Before delving into the process of filing a retaliation claim, there are a few facts that you ought to understand:

– You do not require the services of a lawyer when filing this complaint. An interpreter will also be provided in case you are not conversant with the English language.

– Any worker can file a complaint with the commissioner’s office regardless of whether they are in the country legally or illegally.

– You will not need a photo ID or social security number to file your complaint.

How Do You File a Retaliation Complaint?

The RCI (Retaliation Complaint Investigation Unit) is in charge of investigating all employer retaliatory complaints made by their employees. Retaliation can be in the form of reduced working hours or dismissal after an employee has spoken out for ill-treatment at work.

Be Prepared to Submit Your Filing

Before you can file, you need to check whether the deadline has passed. Normally, you are required to file within six months after this act has been performed.
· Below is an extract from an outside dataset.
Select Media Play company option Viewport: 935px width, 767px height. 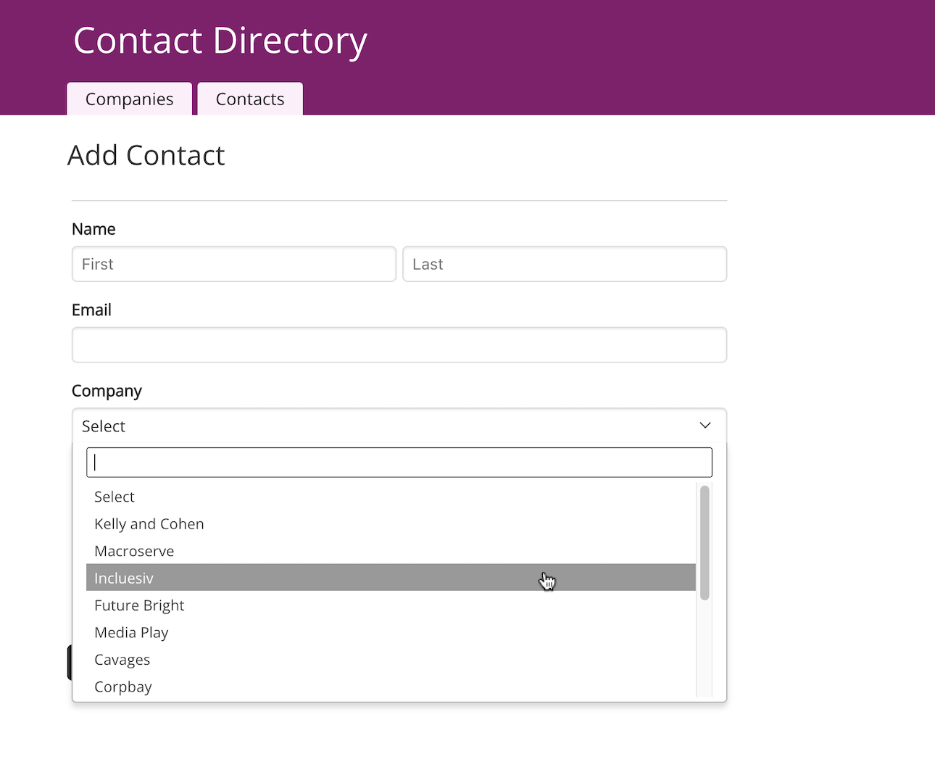tap(131, 632)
Understand that even if you miss the six-month deadline set by the Labor Commissioner, you can still file a private lawsuit.

Preparation involves gathering documents that detail the action taken by the employer. Aim to show that you do not have prior cases of misconduct and that you were within your labor rights when the action was taken.

File Your Complaint

Obtain the Retaliation Complaint form and fill all the details. You can get the form from the website or the Labor Commissioner’s offices closest to you. Normally, it is recommended that people visiting the offices for the first time bring their own interpreters. An interpreter will then be provided on subsequent visits after the form has been submitted.
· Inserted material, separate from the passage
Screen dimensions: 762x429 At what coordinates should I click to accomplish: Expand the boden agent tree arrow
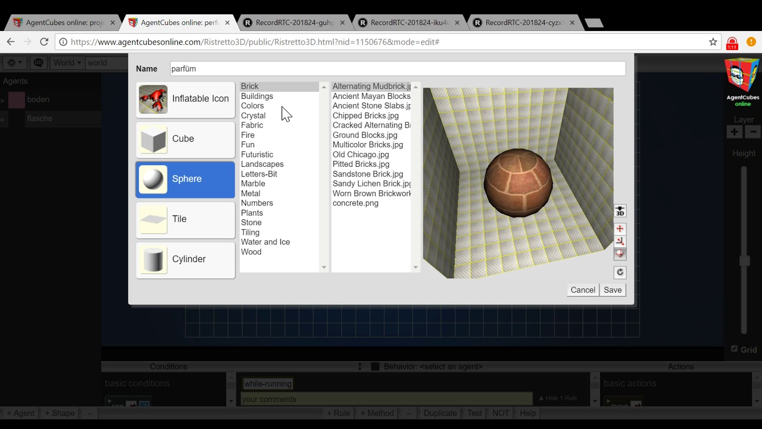pos(3,100)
Once submitted, the complaint will be reviewed and a decision made on whether or not to investigate your employer. A notice will be sent to you to communicate the Office’s decision.

Be Cooperative

If an investigation is commissioned, your assigned investigator will most likely take some of the following actions:

• Interview both parties
• Interview witness that could have witnessed the retaliation act
• Make a visit to the worksite to check for possible evidence
• Issue your employer with subpoenas to furnish documents related to your complaint
• Make a request that both parties have a sit-down to discuss a possible settlement

Go to a Settlement Hearing or Conference

In the event that a settlement hearing is set by this office, both parties will need to make an appearance. Here, questions will be raised about the complaint, and the possibility of a settlement discussed.

If the conference is not successful, a hearing date is then set. For the hearing, you can bring your union rep or attorney. The hearing officer will then make their recommendations based on the evidence provided.

Know All the Likely Outcomes

A written decision will be sent to your address to inform you of the outcome reached during the settlement hearing. This could include:

• Receive pay for the lost wages
• Be reinstated to the previous position
• Enter into an agreement to refrain from retaliatory acts in the future

If a decision is entered in your favor, the employers will normally have a maximum of ten days to either comply or appeal that decision.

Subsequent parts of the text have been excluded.